The claim that natural dyes are inherently safer than synthetic dyes is the result of ignorance about the actual risks. Some natural dyes are very safe, and some synthetic dyes are dangerous (not the ones whose use I recommend!), but there are also natural dyes that are poisonous, even for those working only with the dyed fiber, and there are some synthetic dyes that are safe enough even to eat. (For some examples of unsafe natural dyes, see "Aren't natural dyes safer than synthetic dyes?".)

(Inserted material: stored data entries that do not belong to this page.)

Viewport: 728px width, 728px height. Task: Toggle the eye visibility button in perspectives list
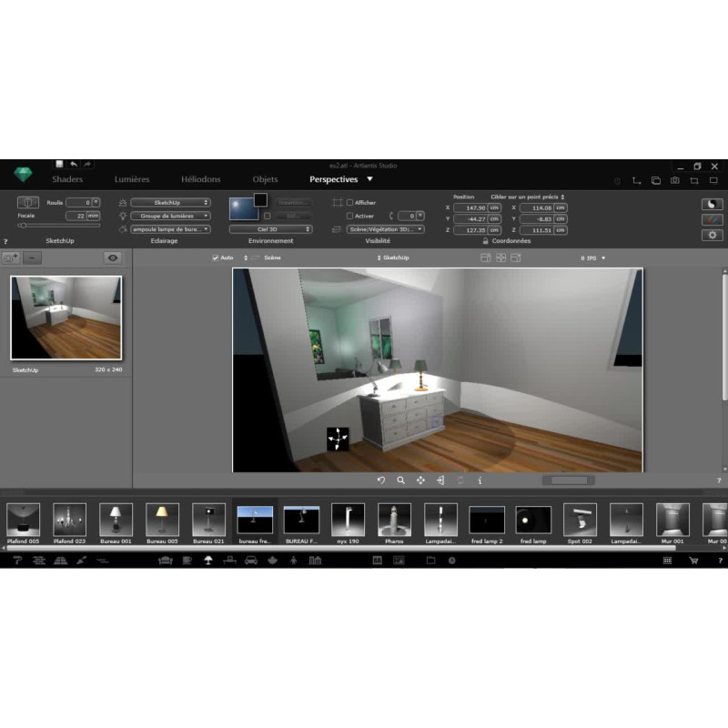113,258
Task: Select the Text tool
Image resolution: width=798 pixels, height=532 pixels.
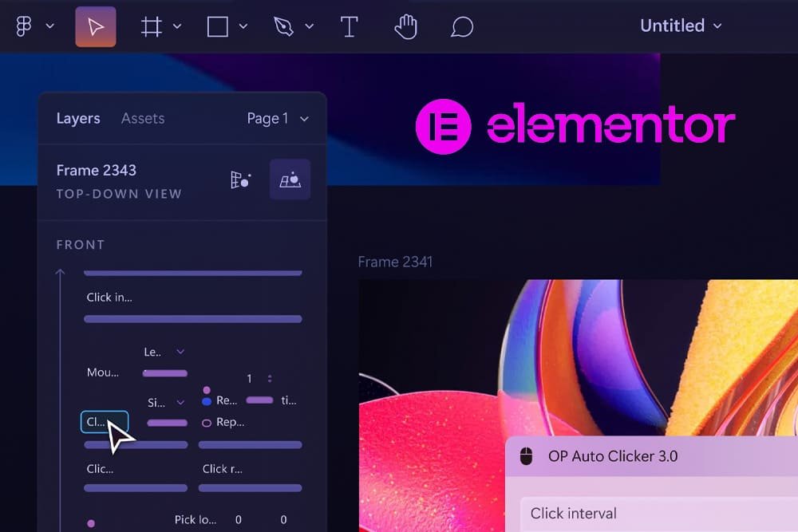Action: (350, 26)
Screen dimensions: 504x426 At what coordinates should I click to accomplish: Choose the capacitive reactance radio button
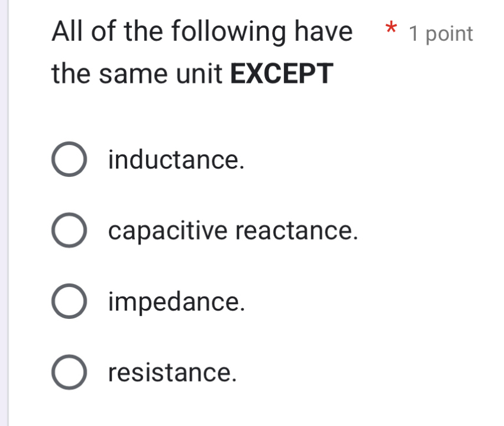[x=69, y=231]
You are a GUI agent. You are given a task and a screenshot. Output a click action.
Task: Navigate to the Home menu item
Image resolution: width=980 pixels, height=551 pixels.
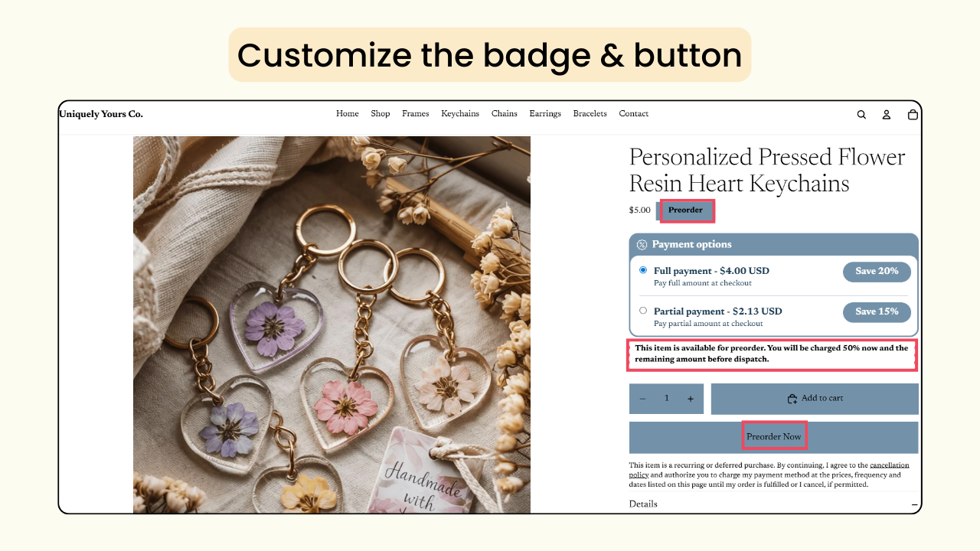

No hand dyer has ever been killed by exposure to Procion MX dyes. The mordants used with almost all natural dyes are far more dangerous. Even alum, the safest of all of the metal ion mordants, has caused fatalities, and more hazardous mordants such as copper and iron have caused many more. Alum, iron, copper, and tin may all be used safely by those who take all of the appropriate safety precautions, and who take care never to use them around those who might swallow them or splash themselves with the mordant, such as small children. However, chrome mordant, which makes beautiful colors when used as a mordant for natural dyes, is, in my opinion, too dangerous for use at home.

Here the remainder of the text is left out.